The BPaL regimen (consisting of the drugs pretomanid, bedaquiline and linezolid) was developed by TB Alliance and is implemented in Tajikistan by the National TB Program (NTP), with support from KNCV Tuberculosis Foundation (KNCV). The Project is titled “Evidence generation for shorter MDR/XDR-TB treatment in Tajikistan” and is funded through KNCV by the Stop TB Partnership’s TB REACH Initiative.
 
NTP Deputy Director Shakhnoza Azamova says: “We are very pleased about the start of the operational research on the new BPaL treatment regimen in Tajikistan. I think that introduction of the new regimen and the new drug pretomanid will improve the results of treatment of people with drug-resistant TB significantly and subsequently reduce the spread of drug-resistant TB in our society”.
 
New hope for people with drug resistant TB
Tuberculosis kills 1.4 million people worldwide every year. It re-emerged in Tajikistan as a major public health threat after the breakdown of the Soviet Union. According to NTP figures, a total of 5976 TB patients were registered in the country in 2019, of whom 713 patients had drug-resistant TB (DR-TB), including XDR-TB. The high burden of drug resistance is the key challenge for effective TB control in Tajikistan.
 
Most people can be cured of TB with a standard, inexpensive treatment. However with XDR-TB conventional drugs do not work. Treatment is much longer (20 - 24 months) and less effective. According to the WHO, the cure rate of XDR-TB worldwide is only 43 percent.

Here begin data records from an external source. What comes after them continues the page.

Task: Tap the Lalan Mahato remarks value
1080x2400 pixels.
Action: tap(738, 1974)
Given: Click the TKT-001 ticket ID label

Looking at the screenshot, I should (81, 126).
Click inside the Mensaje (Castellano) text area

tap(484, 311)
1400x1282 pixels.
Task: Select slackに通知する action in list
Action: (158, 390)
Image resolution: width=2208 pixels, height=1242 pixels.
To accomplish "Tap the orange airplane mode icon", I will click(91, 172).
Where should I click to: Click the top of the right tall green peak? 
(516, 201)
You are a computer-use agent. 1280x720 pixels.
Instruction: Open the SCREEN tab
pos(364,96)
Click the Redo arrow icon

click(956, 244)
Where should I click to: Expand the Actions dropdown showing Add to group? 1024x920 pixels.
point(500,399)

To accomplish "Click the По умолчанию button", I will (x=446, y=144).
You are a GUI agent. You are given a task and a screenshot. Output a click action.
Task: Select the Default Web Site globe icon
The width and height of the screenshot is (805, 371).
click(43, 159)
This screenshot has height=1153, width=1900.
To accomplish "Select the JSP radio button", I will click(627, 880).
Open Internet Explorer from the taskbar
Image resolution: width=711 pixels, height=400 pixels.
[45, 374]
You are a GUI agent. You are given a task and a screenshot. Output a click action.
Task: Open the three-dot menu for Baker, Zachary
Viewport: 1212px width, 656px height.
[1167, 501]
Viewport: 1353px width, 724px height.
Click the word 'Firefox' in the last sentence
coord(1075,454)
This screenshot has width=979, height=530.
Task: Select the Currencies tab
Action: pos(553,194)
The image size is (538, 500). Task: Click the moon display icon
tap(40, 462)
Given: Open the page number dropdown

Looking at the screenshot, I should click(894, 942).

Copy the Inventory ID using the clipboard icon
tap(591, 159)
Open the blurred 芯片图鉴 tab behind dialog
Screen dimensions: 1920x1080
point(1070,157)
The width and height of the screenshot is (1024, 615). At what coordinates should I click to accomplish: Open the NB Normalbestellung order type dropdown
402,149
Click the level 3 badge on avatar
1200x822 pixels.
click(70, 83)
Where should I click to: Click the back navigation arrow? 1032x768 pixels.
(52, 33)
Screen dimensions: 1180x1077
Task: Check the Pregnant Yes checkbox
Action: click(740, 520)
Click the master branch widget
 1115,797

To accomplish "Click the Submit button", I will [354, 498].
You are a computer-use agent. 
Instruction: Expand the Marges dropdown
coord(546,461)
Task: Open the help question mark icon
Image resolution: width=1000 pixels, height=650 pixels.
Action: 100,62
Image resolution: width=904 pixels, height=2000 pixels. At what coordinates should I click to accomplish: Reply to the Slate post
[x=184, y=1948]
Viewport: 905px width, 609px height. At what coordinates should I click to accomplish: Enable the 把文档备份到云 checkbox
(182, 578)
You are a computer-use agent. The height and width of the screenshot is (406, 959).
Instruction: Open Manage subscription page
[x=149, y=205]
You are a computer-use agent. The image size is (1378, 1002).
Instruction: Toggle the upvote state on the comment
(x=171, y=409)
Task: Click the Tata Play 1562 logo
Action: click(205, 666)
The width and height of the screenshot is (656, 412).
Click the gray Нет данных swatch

However the new BPaL regimen (6 months, without injections) has shown a cure rate of 90 percent in clinical trials, according to Phase 3 trial results published in the New England Journal of Medicine.
 
The BPaL regimen is available through the Stop TB Partnership’s Global Drug Facility at a cost under US$1000 per six-month treatment course. The cost of existing 20-24 months treatments for highly drug-resistant forms of TB in Tajikistan is US$3500 per patient. The BPaL regimen therefore also represents a significant saving for the Ministry of Health per patient treatment cost.
 
Hope for Aietbegim
For citizens of Tajikistan like 48-year old Aietbegim (pictured above), who previously had little hope of surviving XDR-TB, the BPaL regimen means a good chance to be cured. She is the very first person who was enrolled to the BPaL regimen in the country and is currently under treatment. Aietbegim: “I hope, I hope again… This new treatment is my last hope to recover and I will try all my best to conquer TB because I love life and love my little daughter who needs her mother. Let the illness and treatment be in the past. Now is a new start in my life and I am sure this time my recovery will be complete.”
 
Further roll-out and scale-up of BPaL
The BPaL regimen has been approved by the U.S Food and Drug Administration (FDA), the European Medicines Agency (EMA), the Drug Controller General of India and recommended by the WHO under operational research conditions. The safety and effectiveness of BPaL in Tajikistan are being monitored. In this way, it contributes to increasing scientific evidence for new shorter treatment methods.
 
Beyond Tajikistan, KNCV supports the introduction of the BPaL regimen in Kyrgyzstan, Ukraine, Uzbekistan, Myanmar, Vietnam, the Philippines and Indonesia, through the LIFT-TB project. This is funded by the Korean International Cooperation Agency (KOICA) and TB Alliance and implemented in collaboration with ITRC and KNCV. In Nigeria KNCV supports introduction of the BPaL regimen with the support of a Dutch Foundation (SMT).